It pays to be a Vanguard partner—particularly if you’re one of the top dogs.
Wednesday, Vanguard announced over its internal communications system, CrewNet, that the 2011 Partnership Plan distribution would rise more than 10% from its 2010 levels. With Vanguard’s top dogs earning the bulk (90% or so) of their compensation from the Partnership Plan, this amounts to a nifty 10% raise — a significantly better return than would have been earned investing in one of Vanguard’s broad-based index funds.
The Partnership Plan is Vanguard’s internal profit-sharing mechanism designed to reward all employees, from top management to phone operators, with a piece of the savings the low-cost fund provider generates each year.
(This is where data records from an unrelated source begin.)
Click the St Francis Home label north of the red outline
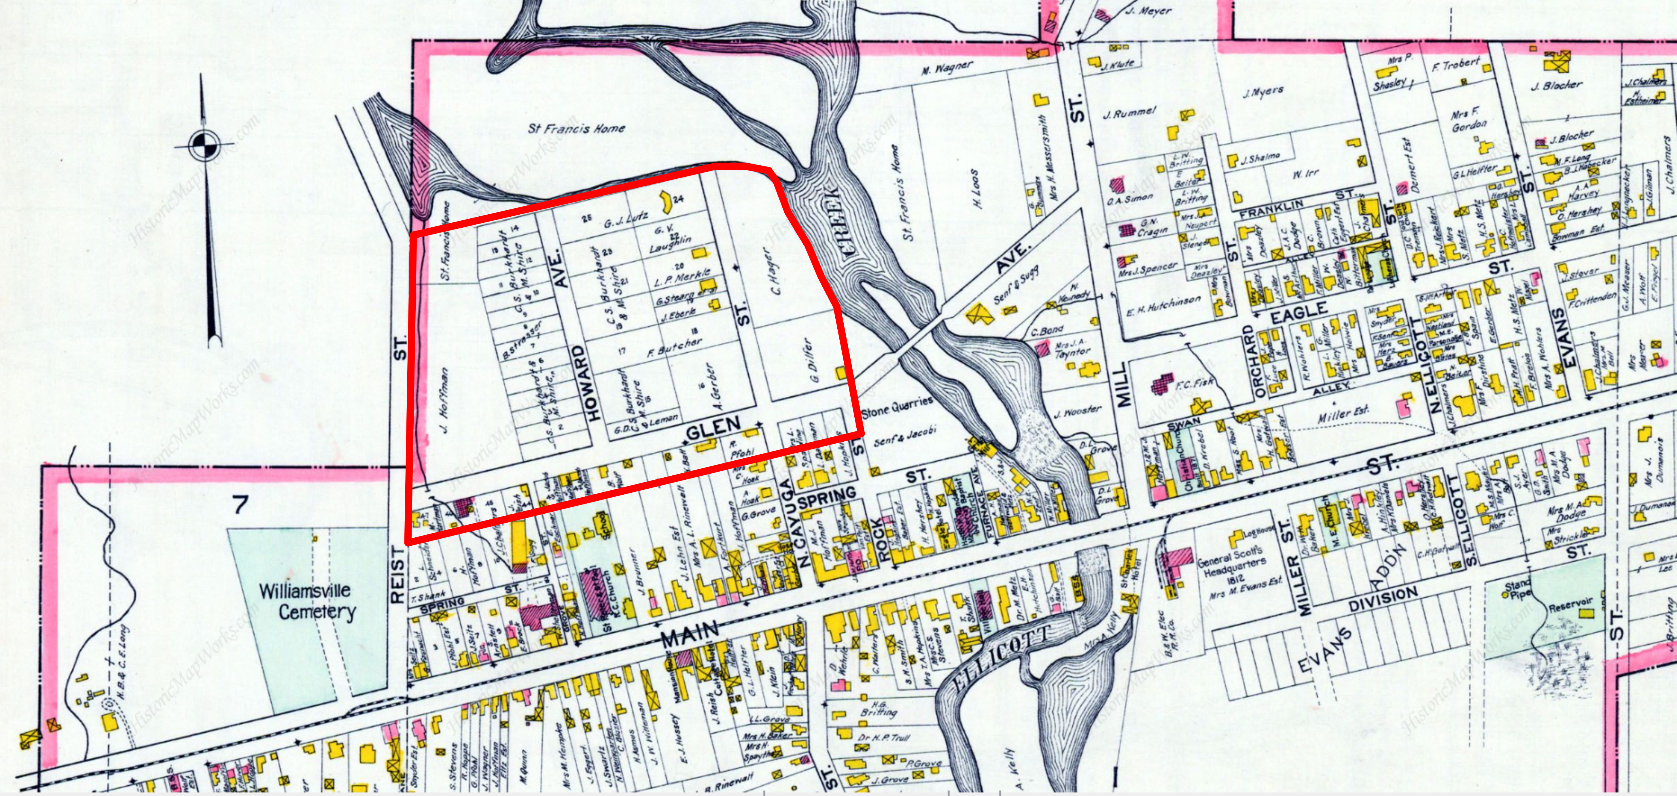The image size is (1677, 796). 576,128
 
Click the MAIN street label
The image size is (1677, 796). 690,633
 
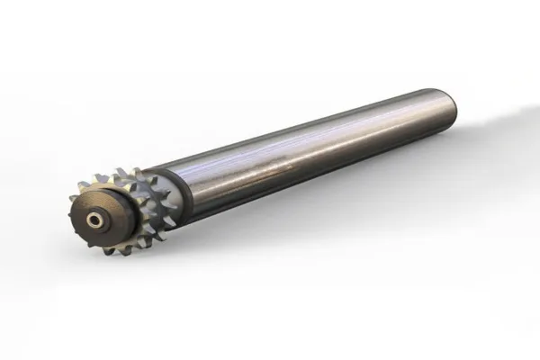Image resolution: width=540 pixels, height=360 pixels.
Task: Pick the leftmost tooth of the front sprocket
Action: pyautogui.click(x=74, y=200)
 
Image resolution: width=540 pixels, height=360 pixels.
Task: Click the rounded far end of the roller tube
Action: pyautogui.click(x=448, y=108)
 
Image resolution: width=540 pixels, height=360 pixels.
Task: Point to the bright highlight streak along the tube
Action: pyautogui.click(x=297, y=144)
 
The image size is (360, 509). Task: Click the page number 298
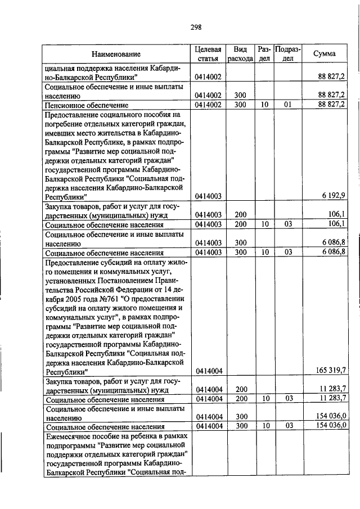pyautogui.click(x=180, y=26)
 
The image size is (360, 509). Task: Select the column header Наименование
pyautogui.click(x=116, y=54)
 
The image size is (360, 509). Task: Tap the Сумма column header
pyautogui.click(x=325, y=54)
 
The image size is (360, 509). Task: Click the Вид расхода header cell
pyautogui.click(x=240, y=54)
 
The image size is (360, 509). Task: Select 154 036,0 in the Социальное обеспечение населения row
pyautogui.click(x=331, y=427)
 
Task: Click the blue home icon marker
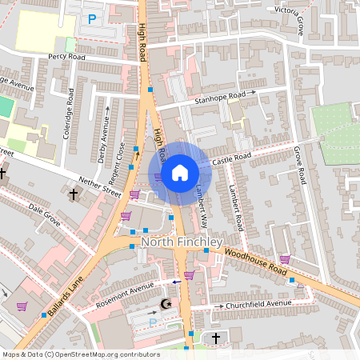coord(180,172)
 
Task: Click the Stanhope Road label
coord(219,98)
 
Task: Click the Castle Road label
coord(232,158)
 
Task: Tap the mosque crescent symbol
coord(166,304)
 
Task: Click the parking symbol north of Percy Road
coord(92,18)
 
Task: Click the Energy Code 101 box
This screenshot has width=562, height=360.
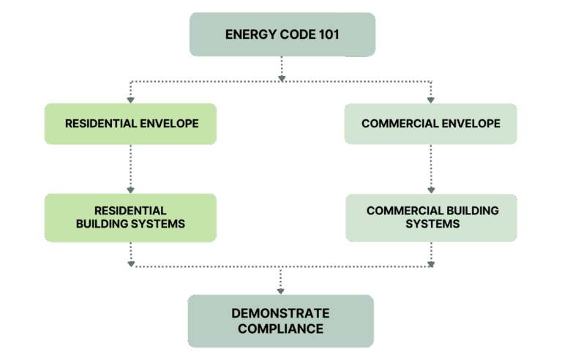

Based in large measure on assets under management rather than performance, and factoring in the “cost savings” that accrues by comparing Vanguard’s average operating expense ratio to industry averages, the Partnership Plan pays out millions of dollars a year to Vanguard’s top dogs, while limiting most employees to a bonus that is capped at 30% of base compensation.
Since Vanguard founder Jack Bogle created the plan in 1984, dividends from the plan have compounded at a 14.0% annualized rate, which is a fair bit higher than the 10.2% annualized return from Vanguard’s flagship 500 Index fund.
Yes, it pays better to be a Vanguard employee (and even better to be an executive) than it does to invest in an index fund — even one as well-loved as 500 Index. (Of course, since Vanguard provides no disclosure on whether its top execs, other than chairman Bill McNabb, invest in any of Vanguard’s index funds, there’s no way of knowing whether these corporate managers eat their own cooking or not. And why should they, given the lucrative Partnership Plan profits they receive each year?)
Given that asset growth is a key component in calculating the value of the dividend each year, it’s a good bet that Vanguard will be raising payouts even more in 2013, as the company has been a leader in the industry in new-money flows this year.
For those who want to see more on the subject of the Partnership Plan, I can recommend the updated version of Lewis Braham’s book, The House That Bogle Built, which goes into some detail on the Vanguard plan and some of the more controversial aspects of how “profits” at this “non profit” are calculated.